La concertación social no ha tenido tradicionalmente rechazo político significativo, aunque de forma privada ha sido denostada tanto por políticos de la oposición como por miembros del gobierno responsables de su aplicación. Su aceptación política se fundamentaba en que sus objetivos (consensuar, evitar conflictos, paz social) son ampliamente compartidos, y porque oponerse a unos acuerdos en los que los sindicatos y la CEA han estado muy interesados no era muy rentable políticamente. Sin embargo, su contribución a la “paz social” es cuestionable porque en el presente la conflictividad laboral no es significativa, y en el pasado se perdían más jornadas por huelgas en Andalucía que en el resto de comunidades autónomas sin acuerdos de semejante entidad. Además, el argumento de la paz social es indefendible éticamente, pues parece derivarse que la concertación social (con las consecuentes transferencias a las organizaciones firmantes) es el peaje para la paz social.

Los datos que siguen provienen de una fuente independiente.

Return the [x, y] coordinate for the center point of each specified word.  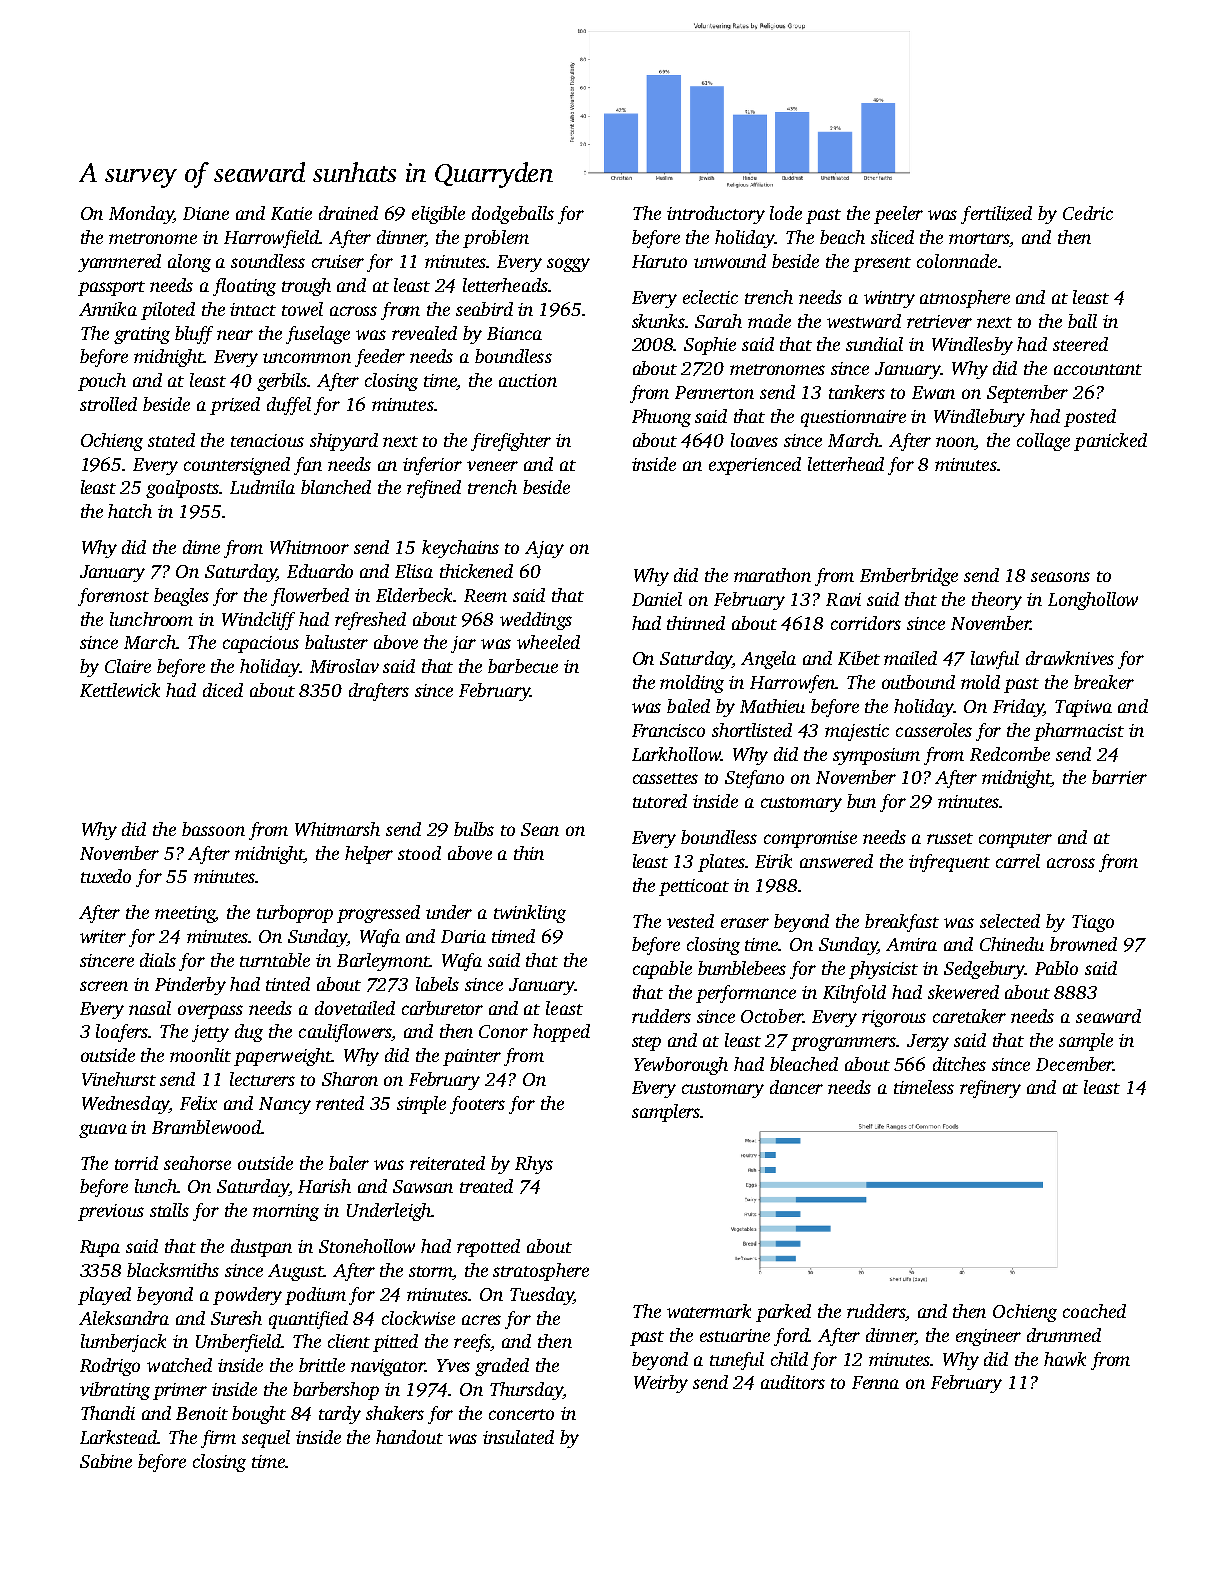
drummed [1064, 1335]
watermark [709, 1311]
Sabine [106, 1461]
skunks [658, 321]
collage [1043, 442]
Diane [206, 213]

Existen múltiples motivaciones por las que he expresado mi crítica a los acuerdos de concertación. En primer lugar, porque el privilegio de unas organizaciones en la participación pública es una forma de proceder poco democrática. Son los parlamentarios elegidos por los ciudadanos quienes hacen las leyes, por lo que no se comprende que el gobierno regional (no el Parlamento) decida invitar a sindicatos y patronal a participar en el proceso legislativo de forma obligatoria y permanente. El Parlamento suele pedir opinión a especialistas y otras instituciones (entre ellas a sindicatos y patronal) sobre normas en el proceso de elaboración, pero diferente es que esté obligado por ley y que sea una prerrogativa exclusiva de estas organizaciones sociales que no representan a toda la sociedad, ni incluso a todos los que dicen representar (trabajadores y empresas), sino a una parte reducida de estos.
En cuanto a su participación en la elaboración y control en las políticas públicas, la experiencia histórica nos enseña que no suele ser muy cualificada, y se utiliza más para defender los intereses de las propias organizaciones, miembros o empresas singulares de las mismas, comportándose por tanto como lobbies. Por otra parte, la concertación limita la innovación en las políticas públicas, pues la necesidad de que sean consensuadas por todas las partes ha conducido en múltiples ocasiones a que sólo se aprueben planes y programas con contenidos tradicionales.
Por tanto, la firma del nuevo acuerdo debe estar motivada por un interés meramente político semejante a las concertaciones de los gobiernos socialistas, que jugaron un papel de legitimación política, pues al concertar leyes y políticas públicas con patronal y sindicatos se blindaban ante posibles críticas de la oposición por tener el beneplácito de “los empresarios” y “los trabajadores”. Y, como contraprestación, sindicatos y patronal se beneficiaban de un creciente poder y protagonismo social al participar en múltiples comisiones, grupos de trabajo, mesas y consejos donde se definía y controlaba la ejecución de las políticas, a la vez que en algunos casos jugaban un papel privilegiado como agentes en la ejecución de las políticas (muy especialmente en la formación profesional), lo que facilitaba una financiación extraordinaria (y muy opaca) a estas organizaciones.
Hubiese sido conveniente una evaluación de los costes y beneficios de la concertación social en el pasado antes de abordar un nuevo acuerdo de concertación. En su ausencia, las evidencias del pasado es que la concertación no ha significado una mejora relativa de los indicadores de desarrollo (PIB, renta per cápita, empleo, productividad, inversión) en relación con otras CCAA que no tenían un nivel de concertación tan elevado como Andalucía.